Heute, wo die die Folgen des Klimawandels ebenso stark ins Bewusstsein gerückt sind wie das Wissen um die Endlichkeit des Planeten und seiner Ressourcen, herrscht weltweit grundsätzlich Einigkeit darüber, dass schrankenloses Wachstum auf Dauer weder möglich noch sinnvoll erscheint. Kaum ein Thema beherrscht die Welt zurzeit mehr. Das wird auch in den nächsten Jahren so bleiben – auch und gerade in der Tourismusbranche. 

Doch welche Alternativen haben wir? Bereits jetzt gibt es eine Reihe neuer Denkschulen, Richtlinien und Modelle, nach denen Wirtschaft und Gesellschaft künftig funktionieren könnten, um die drohende Klimakatastrophe abzuwenden.

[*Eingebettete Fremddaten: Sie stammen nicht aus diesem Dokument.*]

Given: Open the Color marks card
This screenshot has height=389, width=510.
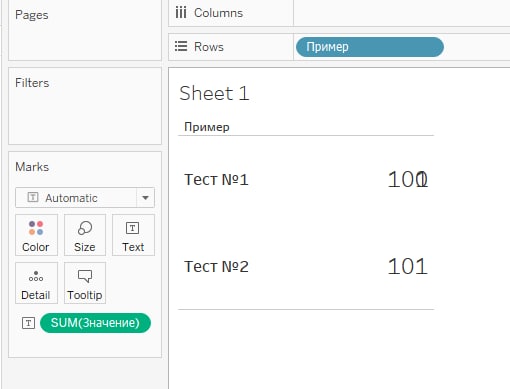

Der Soziologe Harald Welzer sagt auf die Frage, welche Art des Wirtschaftens jetzt angesagt sei: „Unternehmen können sich dafür entscheiden, andere Kriterien anzulegen als Gewinnmaximierung um jeden Preis. Ich bin nicht gegen Kapitalismus. Ich kann mir tatsächlich keine Wirtschaft vorstellen, die ohne unternehmerisches Handeln funktioniert. Aber die Ziele können sich beispielsweise auch am Gemeinwohl orientieren.“

Gemeinwohl-Ökonomie, Enkeltauglich­keit, Klimaneutralität sind Lösungsansätze und Begriffe, die in der Diskussion um diese Themen immer wieder fallen. Und die uns die nächsten Jahre und Jahrzehnte begleiten werden. Was sich genau dahinter verbirgt, erklären wir Ihnen im folgenden.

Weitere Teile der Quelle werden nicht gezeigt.